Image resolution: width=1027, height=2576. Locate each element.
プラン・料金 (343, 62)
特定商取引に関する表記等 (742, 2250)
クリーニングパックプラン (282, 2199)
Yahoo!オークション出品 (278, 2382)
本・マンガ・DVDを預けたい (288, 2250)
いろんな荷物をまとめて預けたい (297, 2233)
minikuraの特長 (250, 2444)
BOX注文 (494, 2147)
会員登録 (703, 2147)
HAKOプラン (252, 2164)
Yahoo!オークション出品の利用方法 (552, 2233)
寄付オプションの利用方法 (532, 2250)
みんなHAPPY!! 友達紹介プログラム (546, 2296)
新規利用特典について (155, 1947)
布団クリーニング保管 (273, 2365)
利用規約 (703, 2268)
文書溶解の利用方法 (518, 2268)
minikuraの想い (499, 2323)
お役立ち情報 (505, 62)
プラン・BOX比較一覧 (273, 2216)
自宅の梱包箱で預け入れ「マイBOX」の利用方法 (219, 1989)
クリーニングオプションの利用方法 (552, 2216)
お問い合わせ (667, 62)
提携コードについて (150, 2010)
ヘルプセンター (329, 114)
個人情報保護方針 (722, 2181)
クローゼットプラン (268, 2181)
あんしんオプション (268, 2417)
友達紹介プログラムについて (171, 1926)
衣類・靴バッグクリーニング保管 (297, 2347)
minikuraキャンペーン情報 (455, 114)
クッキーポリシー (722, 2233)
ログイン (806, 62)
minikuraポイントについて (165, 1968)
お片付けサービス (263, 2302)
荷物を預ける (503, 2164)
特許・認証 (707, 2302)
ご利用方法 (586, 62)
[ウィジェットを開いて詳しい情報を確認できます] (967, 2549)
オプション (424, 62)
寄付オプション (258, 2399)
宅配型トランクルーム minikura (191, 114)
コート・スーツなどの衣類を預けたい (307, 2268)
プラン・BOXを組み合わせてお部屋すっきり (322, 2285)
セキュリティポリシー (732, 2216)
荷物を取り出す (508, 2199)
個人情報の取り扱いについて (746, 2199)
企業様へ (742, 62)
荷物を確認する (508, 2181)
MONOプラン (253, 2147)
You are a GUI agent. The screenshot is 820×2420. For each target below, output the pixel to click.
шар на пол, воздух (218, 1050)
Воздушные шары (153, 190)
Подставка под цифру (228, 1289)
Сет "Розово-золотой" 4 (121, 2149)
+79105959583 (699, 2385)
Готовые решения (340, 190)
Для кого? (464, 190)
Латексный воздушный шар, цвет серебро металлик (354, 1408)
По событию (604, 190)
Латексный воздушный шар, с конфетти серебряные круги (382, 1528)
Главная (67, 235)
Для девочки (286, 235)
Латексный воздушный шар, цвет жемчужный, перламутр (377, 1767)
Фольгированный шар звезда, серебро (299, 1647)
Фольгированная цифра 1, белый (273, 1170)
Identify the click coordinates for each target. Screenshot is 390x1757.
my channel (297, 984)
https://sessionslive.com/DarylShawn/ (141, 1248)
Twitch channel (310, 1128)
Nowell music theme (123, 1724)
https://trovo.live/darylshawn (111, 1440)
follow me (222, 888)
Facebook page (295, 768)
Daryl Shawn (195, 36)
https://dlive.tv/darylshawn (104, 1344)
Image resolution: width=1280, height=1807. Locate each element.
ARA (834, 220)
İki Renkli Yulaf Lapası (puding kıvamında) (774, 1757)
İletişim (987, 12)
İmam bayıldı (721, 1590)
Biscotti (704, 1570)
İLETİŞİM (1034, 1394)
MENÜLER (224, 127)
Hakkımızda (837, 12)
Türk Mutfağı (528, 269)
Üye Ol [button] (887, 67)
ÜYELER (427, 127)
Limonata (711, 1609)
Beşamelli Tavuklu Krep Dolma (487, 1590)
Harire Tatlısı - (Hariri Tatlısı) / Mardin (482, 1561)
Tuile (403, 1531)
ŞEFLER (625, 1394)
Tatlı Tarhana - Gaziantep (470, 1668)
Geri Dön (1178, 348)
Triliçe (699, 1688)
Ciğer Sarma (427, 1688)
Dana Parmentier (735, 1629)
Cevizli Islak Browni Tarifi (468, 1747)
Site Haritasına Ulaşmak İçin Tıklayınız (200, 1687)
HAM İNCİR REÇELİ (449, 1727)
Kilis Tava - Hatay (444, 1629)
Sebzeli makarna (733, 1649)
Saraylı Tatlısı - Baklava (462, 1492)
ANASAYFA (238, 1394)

※

-- Directions for this task --
Look above for the line with "[ウィジェットを開いて詳しい情報を確認できます] (967, 2549)" and the line with "Site Haritasına Ulaşmak", and reproduce exactly those two lines plus every line between, nothing more.

-- Problem solution --
[ウィジェットを開いて詳しい情報を確認できます] (967, 2549)
オプション (424, 62)
寄付オプション (258, 2399)
宅配型トランクルーム minikura (191, 114)
コート・スーツなどの衣類を預けたい (307, 2268)
プラン・BOXを組み合わせてお部屋すっきり (322, 2285)
セキュリティポリシー (732, 2216)
荷物を取り出す (508, 2199)
個人情報の取り扱いについて (746, 2199)
企業様へ (742, 62)
荷物を確認する (508, 2181)
MONOプラン (253, 2147)
You are a GUI agent. The screenshot is 820×2420. For each target below, output the pixel to click.
шар на пол, воздух (218, 1050)
Воздушные шары (153, 190)
Подставка под цифру (228, 1289)
Сет "Розово-золотой" 4 (121, 2149)
+79105959583 (699, 2385)
Готовые решения (340, 190)
Для кого? (464, 190)
Латексный воздушный шар, цвет серебро металлик (354, 1408)
По событию (604, 190)
Латексный воздушный шар, с конфетти серебряные круги (382, 1528)
Главная (67, 235)
Для девочки (286, 235)
Латексный воздушный шар, цвет жемчужный, перламутр (377, 1767)
Фольгированный шар звезда, серебро (299, 1647)
Фольгированная цифра 1, белый (273, 1170)
Identify the click coordinates for each target. Screenshot is 390x1757.
my channel (297, 984)
https://sessionslive.com/DarylShawn/ (141, 1248)
Twitch channel (310, 1128)
Nowell music theme (123, 1724)
https://trovo.live/darylshawn (111, 1440)
follow me (222, 888)
Facebook page (295, 768)
Daryl Shawn (195, 36)
https://dlive.tv/darylshawn (104, 1344)
Image resolution: width=1280, height=1807. Locate each element.
ARA (834, 220)
İki Renkli Yulaf Lapası (puding kıvamında) (774, 1757)
İletişim (987, 12)
İmam bayıldı (721, 1590)
Biscotti (704, 1570)
İLETİŞİM (1034, 1394)
MENÜLER (224, 127)
Hakkımızda (837, 12)
Türk Mutfağı (528, 269)
Üye Ol [button] (887, 67)
ÜYELER (427, 127)
Limonata (711, 1609)
Beşamelli Tavuklu Krep Dolma (487, 1590)
Harire Tatlısı - (Hariri Tatlısı) / Mardin (482, 1561)
Tuile (403, 1531)
ŞEFLER (625, 1394)
Tatlı Tarhana - Gaziantep (470, 1668)
Geri Dön (1178, 348)
Triliçe (699, 1688)
Ciğer Sarma (427, 1688)
Dana Parmentier (735, 1629)
Cevizli Islak Browni Tarifi (468, 1747)
Site Haritasına Ulaşmak İçin Tıklayınız (200, 1687)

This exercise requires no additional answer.